SP: Sensory systems also use logarithmic compression to efficiently compress the broad range of input signals into the limited bandwidth of neurons. For example, the retina encodes luminance signals across nine orders of magnitude. Do you think that the logarithmic recruitment of place cells might arise from logarithmic compression in the sensory circuits that provide contextual signals to the hippocampus?
DR: Hippocampal coding is invariant to the specifics of the sensory input, place cells do not respond in a simple manner to sensory stimuli, but rather seem to integrate from a wide array of information in order to respond to place per se. Given this higher-level representation and the number of processing steps potentially involved, I’m not sure that something such as stimulus intensity (which is coded logarithmically), would directly relate to the size of the environment explored (which corresponds logarithmic-like cellular recruitment). Although the similarities may represent a common neural optimization principle, for instance, as you suggest the efficient use of a limited channel.
SP: As a sci-fi connoisseur, you are probably familiar with Asimov's The Gods Themselves, in which scientists discover and interact with a universe that has very different physical laws from our own. In what ways is the hippocampus designed specifically for our 4-d universe, and how might it be modified to accommodate additional dimensions?
DR: How hippocampal function is adapted specifically for 3+1D environments is a tough question. One theory is that the hippocampus forms the basis of a cognitive map that allows navigation in space and also time. For instance as you go to pick up the dry cleaning, you remember that the traffic along your planned route will be bad at this time of day, so you think of a shortcut to get there faster. In order to perform such a navigational computation the hippocampus may have to draw on a geometric representation it has of space. We don’t really know how it actually does this however. Looking at differences between animals that navigate exclusively in 2 or 3 spatial dimensions would probably provide the best clues about how dimensionality is adapted for.
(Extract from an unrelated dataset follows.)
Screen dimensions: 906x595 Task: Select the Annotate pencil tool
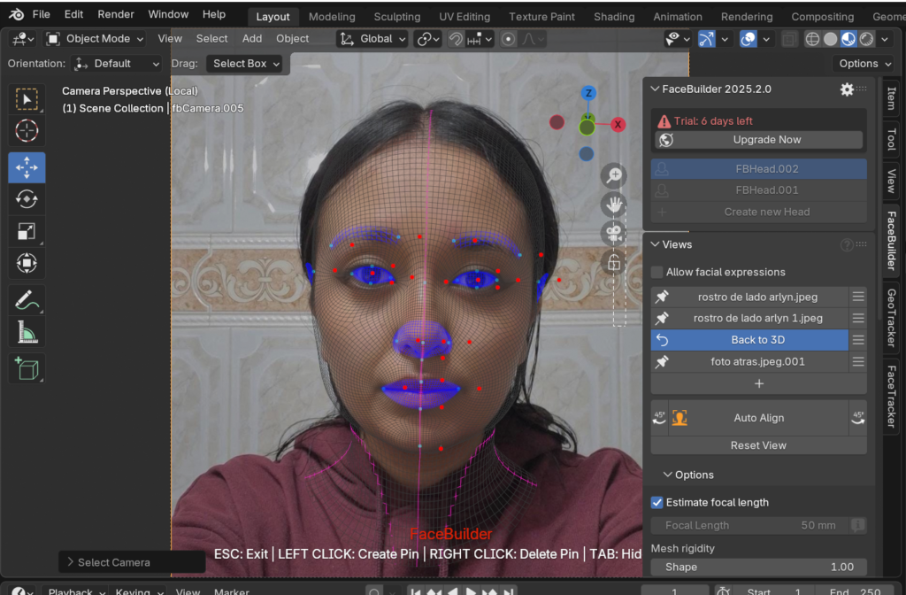(27, 300)
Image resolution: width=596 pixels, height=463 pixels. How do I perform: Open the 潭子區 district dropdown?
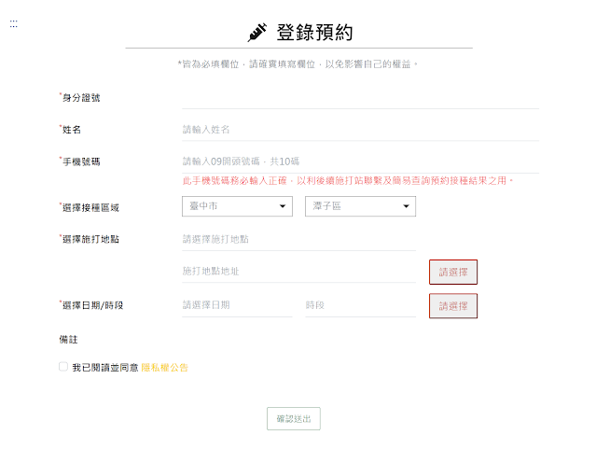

I don’t think we would be able to ever perceive higher spatial dimensions in the same way as we do for normal space and time. This is because there has been zero evolutionary selection of such abilities. I would guess that a system for the general n-dimensional condition would be more complex than a system for a special case, and so would be selected against during evolution; I think is likely that we are hard coded to our native dimensionality.
We might be able to get around such limitations by using some tricks. Anecdotally, humans can do pretty well in video games that employ different geometries (think Pacman exiting one side of the screen and coming back in on the other side, or teleportation mechanics in other games), so perhaps we are able to chuck complex unnatural environments into smaller independent sections that we are able to deal with. Another idea is that we could co-opt other systems in the brain. For instance, we are quite adept at navigating our high-dimensional social environments. Perhaps one could try and think about a high-dimensional space using social metaphor?
Another sci-fi classic, Flatland by Edwin Abbott Abbott, deals explicitly with this question, how one might comprehend spatial dimensions higher than one’s own. I won’t spoil the story, but will highly recommend it for anyone interested in these questions.
SP: Does it make you sad to think that plants have no idea where they are?
DR: I’m not that well-disposed to plants in general since a large hydrangea pushed in front of me in line in the post office recently, so no.